此时此刻的北城,只有一半的守军是男人,另一半是涂黑了脸、穿着男人衣服的女人。
见蛮骑只是稍作试探便离开,城头响起一片劫后余生的大口喘息。
小狮鼻回到山谷边缘,把看到的东西同兄长说了。
狮子鼻兄弟身旁只有百余部众,攻打上千守军驻防的城池无异于自杀。
“你我等其余部众前来会合罢。”大狮鼻思来想去,决定还是稳妥为上。他们兄弟此次劫掠收获颇丰,不想在这个时候把命丢了。
大狮鼻又问弟弟:“可派人去河对岸了?”
“派了,还没回来。”小狮鼻闷闷不乐地问:“哥哥,若是烤火者想分享你我的掠获,你我又该如何?”
大狮鼻冷笑:“烤火者想吃肉,结果啃在骨头上,怪得了谁?马有四条腿,人有两条腿。若他处置不公,你我也不必留在特尔敦部。”
“好哇!”小狮鼻本就对烤火者此次划分两翼的方式心怀不满:“金人氏仗势欺人也不是一天两天了!你我早就”
“先不必说这些!”大狮鼻喝止弟弟,吩咐道:“就在此地下营,让子弟们出去寻些吃喝回来。”
大小狮鼻财货抢到不少,吃喝带的却不多,全靠一路搜刮补充。
百余名赫德骑兵找到一处避风地放下掠获,随后分头前往附近有人烟的地方劫掠。
当天晚上,温特斯派往北岸的骑马步兵大队突袭了这处营地。
大小狮鼻的首级被割取。
热沃丹新城,西侧城墙箭头堡外,特尔敦人的堑壕。
随着守军调集更多火枪手,特尔敦人在对射中逐渐落入下风。
火枪手只需要弹药和勇气,弓箭手除了弹药和勇气之外还需要体能。
而且面对重型火绳枪的近距离射击,穿不穿盔甲只有快一点死和慢一点死的区别。
红翎羽的伴当和侍卫接连身亡,令他肝胆俱丧。
可是督战的百骑队就在后面,塔黑不敢退走。他只能不停地告诉自己:烤火者将来的赏赐一定能有许诺的那般丰厚。
塔黑的属民和奴隶正在奋力挖掘堑壕,他们都以放牧为生,对于刨土的活干得并不习惯。
按理来说,这种活原本也用不着他们做。
因为奴役俘虏干活、驱赶妇孺填壕沟才是诸部的惯用手段,
但是城外一个两腿人也抓不到,那就只能让部众动手。
城墙上的大雷接连轰响,钉着铁片和牛皮的楯车就像草席一样脆弱。实心铁球穿透楯车之后,仍旧可以打碎血肉。

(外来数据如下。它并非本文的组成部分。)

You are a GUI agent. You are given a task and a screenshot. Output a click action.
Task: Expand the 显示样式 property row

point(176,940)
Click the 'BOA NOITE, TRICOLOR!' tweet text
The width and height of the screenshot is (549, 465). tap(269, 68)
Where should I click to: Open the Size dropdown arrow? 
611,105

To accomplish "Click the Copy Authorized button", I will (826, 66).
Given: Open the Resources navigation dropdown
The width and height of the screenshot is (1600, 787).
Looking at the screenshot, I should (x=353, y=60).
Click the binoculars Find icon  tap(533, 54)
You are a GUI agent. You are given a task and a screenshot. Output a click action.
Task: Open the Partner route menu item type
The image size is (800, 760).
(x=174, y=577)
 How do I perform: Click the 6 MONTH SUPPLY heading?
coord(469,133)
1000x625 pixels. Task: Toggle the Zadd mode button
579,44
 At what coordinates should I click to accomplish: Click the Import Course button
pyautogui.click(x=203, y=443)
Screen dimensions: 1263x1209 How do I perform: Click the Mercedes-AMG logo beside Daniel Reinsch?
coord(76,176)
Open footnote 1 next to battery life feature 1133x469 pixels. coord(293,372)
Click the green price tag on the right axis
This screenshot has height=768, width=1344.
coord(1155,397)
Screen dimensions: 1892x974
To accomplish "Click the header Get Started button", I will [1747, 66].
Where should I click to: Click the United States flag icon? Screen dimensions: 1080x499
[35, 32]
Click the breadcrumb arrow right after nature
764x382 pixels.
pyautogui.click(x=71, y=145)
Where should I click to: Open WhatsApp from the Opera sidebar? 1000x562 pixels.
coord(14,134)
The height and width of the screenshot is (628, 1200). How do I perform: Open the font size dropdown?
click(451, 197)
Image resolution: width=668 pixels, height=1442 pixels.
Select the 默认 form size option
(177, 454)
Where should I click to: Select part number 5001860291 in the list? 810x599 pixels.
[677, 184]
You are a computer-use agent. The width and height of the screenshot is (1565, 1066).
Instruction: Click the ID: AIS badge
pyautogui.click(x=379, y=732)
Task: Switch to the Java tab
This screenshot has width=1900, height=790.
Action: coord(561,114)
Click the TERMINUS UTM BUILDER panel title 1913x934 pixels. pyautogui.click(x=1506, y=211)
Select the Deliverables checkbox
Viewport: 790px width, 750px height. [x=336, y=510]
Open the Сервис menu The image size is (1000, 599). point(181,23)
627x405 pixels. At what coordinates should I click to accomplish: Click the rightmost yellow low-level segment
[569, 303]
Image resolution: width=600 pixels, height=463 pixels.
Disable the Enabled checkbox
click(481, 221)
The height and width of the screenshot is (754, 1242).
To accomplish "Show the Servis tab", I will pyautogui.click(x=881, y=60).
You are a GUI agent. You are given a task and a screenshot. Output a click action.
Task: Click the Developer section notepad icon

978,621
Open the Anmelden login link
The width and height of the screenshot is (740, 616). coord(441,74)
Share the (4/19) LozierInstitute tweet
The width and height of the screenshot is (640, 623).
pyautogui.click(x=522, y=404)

塔黑命令部众往楯车里堆土,楯车逐渐变成土车,暂时将致命的大雷挡在外面。
已经没有部众再敢持弓与两腿人互射,哪怕科塔们开出再高的赏格也不行。
好在两腿人也不敢主动出击,双方近距离对垒,谁也奈何不了谁。
随着堑壕越挖越深,似乎两腿人也发现继续对射没有任何意义。枪声变得越来越稀疏,大雷也不再轰鸣。
塔黑躲在逐渐加厚、加高的土墙后边,这块小小的空间居然开始让他感觉到安全。
诡异的沉默过后,又是一声沉闷的雷鸣。